Exactly reproduce the line containing "This screenshot has width=1366, height=648." and all later lines to the end of the entries, leaving the pictures out of your copy.
Top of THE DATA
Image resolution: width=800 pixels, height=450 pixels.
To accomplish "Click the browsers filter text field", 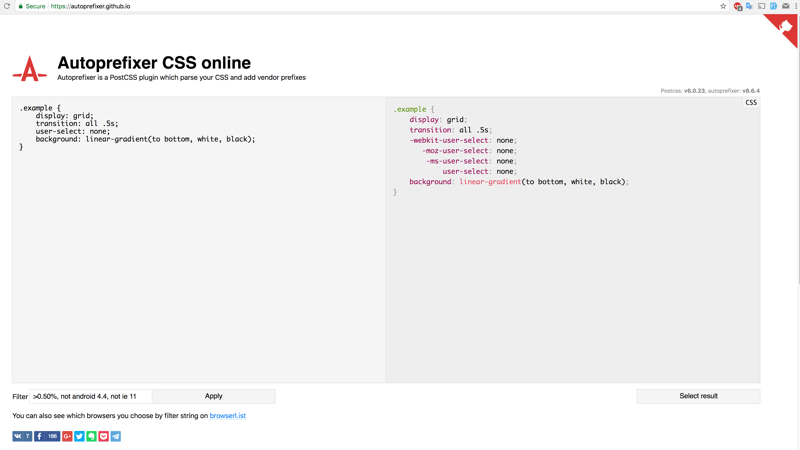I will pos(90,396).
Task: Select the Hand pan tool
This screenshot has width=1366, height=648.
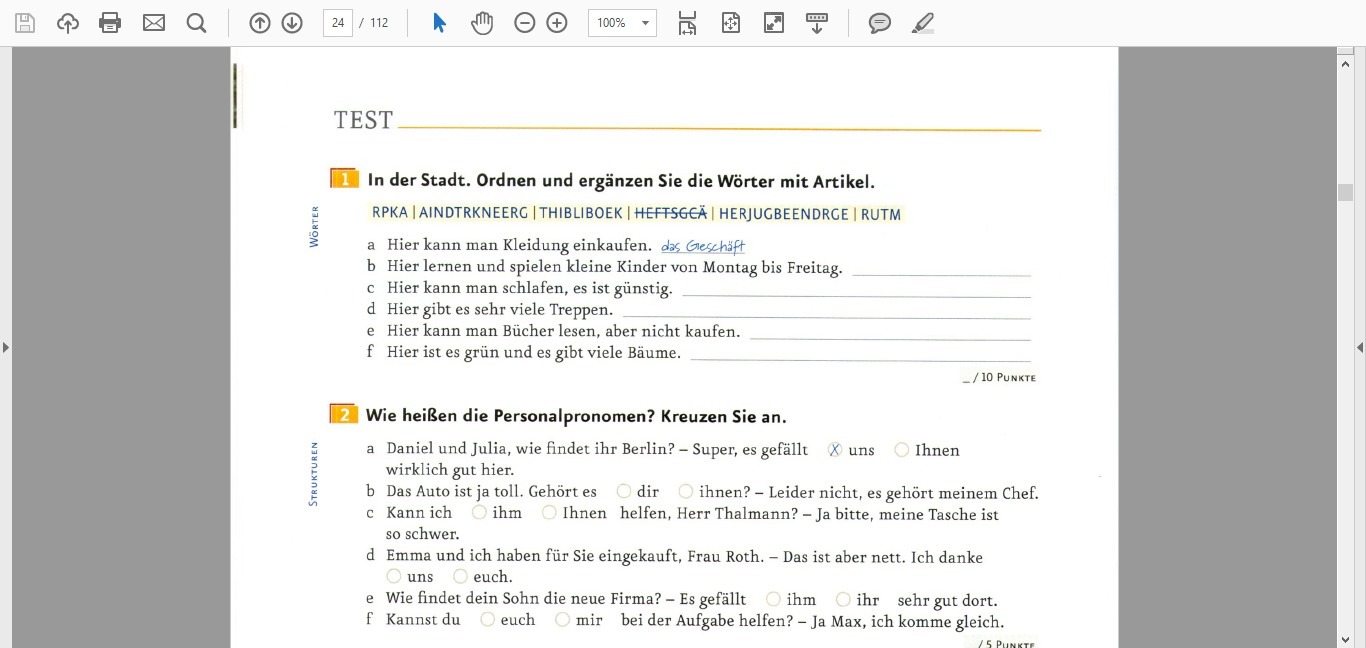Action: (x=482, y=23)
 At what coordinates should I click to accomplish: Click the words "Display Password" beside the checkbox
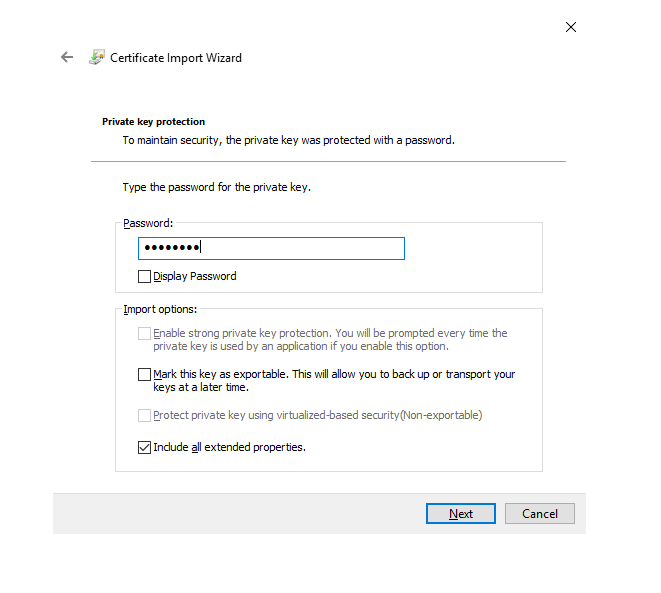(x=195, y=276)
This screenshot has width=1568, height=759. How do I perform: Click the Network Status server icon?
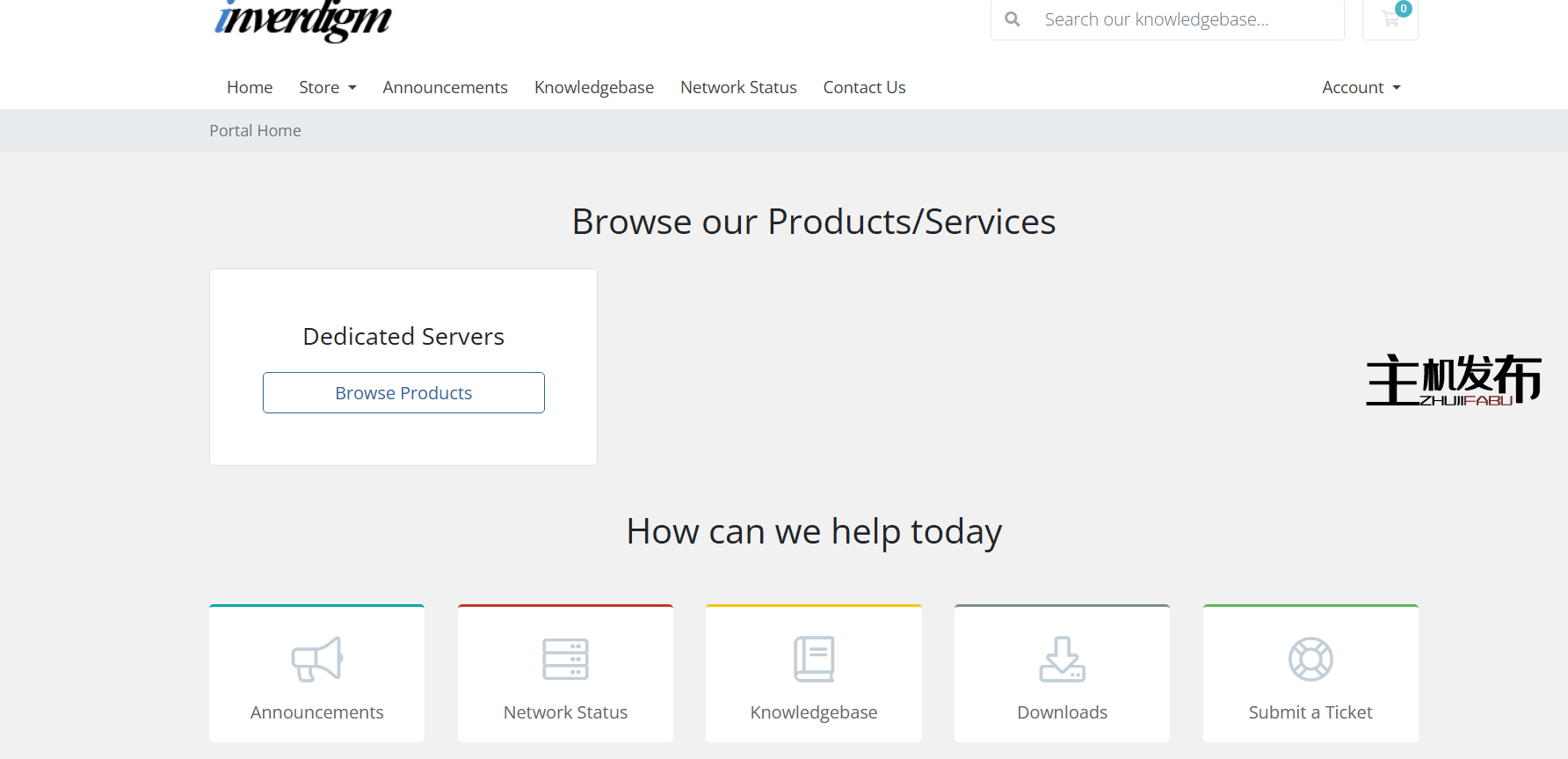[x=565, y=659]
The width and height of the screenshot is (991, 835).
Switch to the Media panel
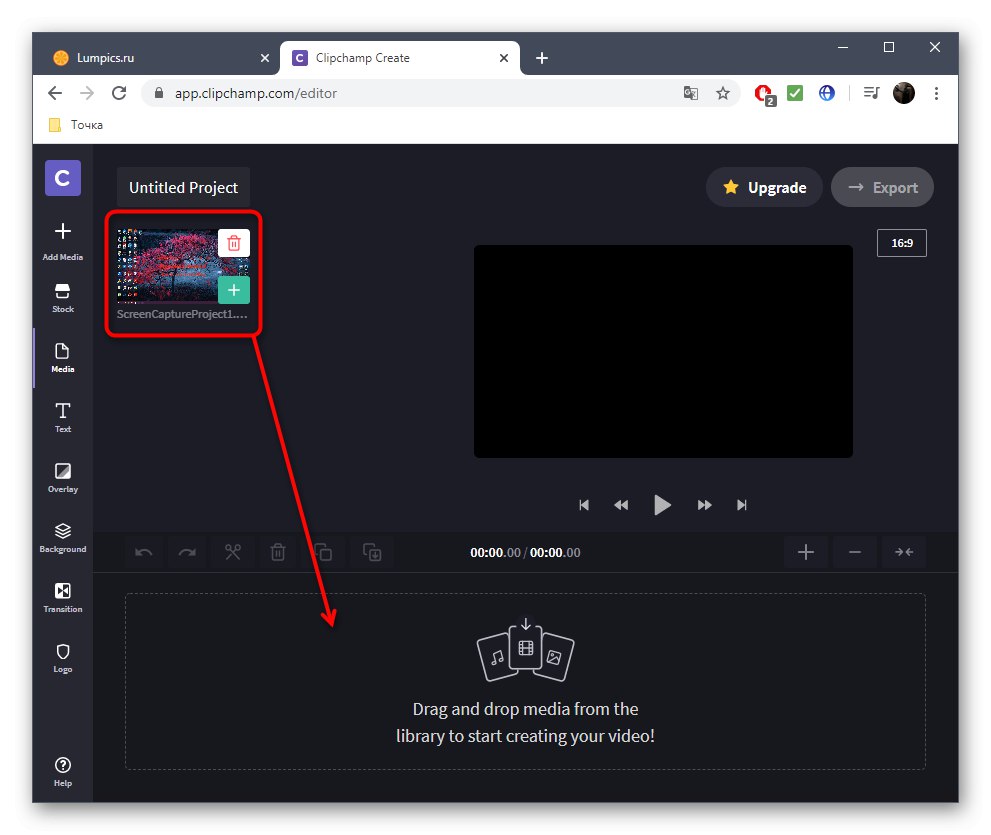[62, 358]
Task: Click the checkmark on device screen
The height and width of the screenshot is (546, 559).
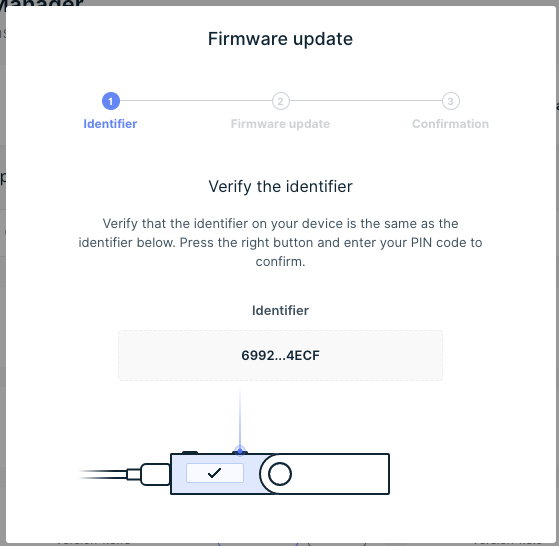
Bottom of THE DATA
## ANSWER TO THIS PROBLEM:
This screenshot has width=1366, height=648.
Action: (x=482, y=23)
 At what coordinates should I click to accomplish: Click the words "Display Password" beside the checkbox
(x=195, y=276)
This screenshot has width=1568, height=759. How do I perform: Click the Network Status server icon?
[x=565, y=659]
The width and height of the screenshot is (991, 835).
Switch to the Media panel
[62, 358]
Task: Click the checkmark on device screen
The height and width of the screenshot is (546, 559).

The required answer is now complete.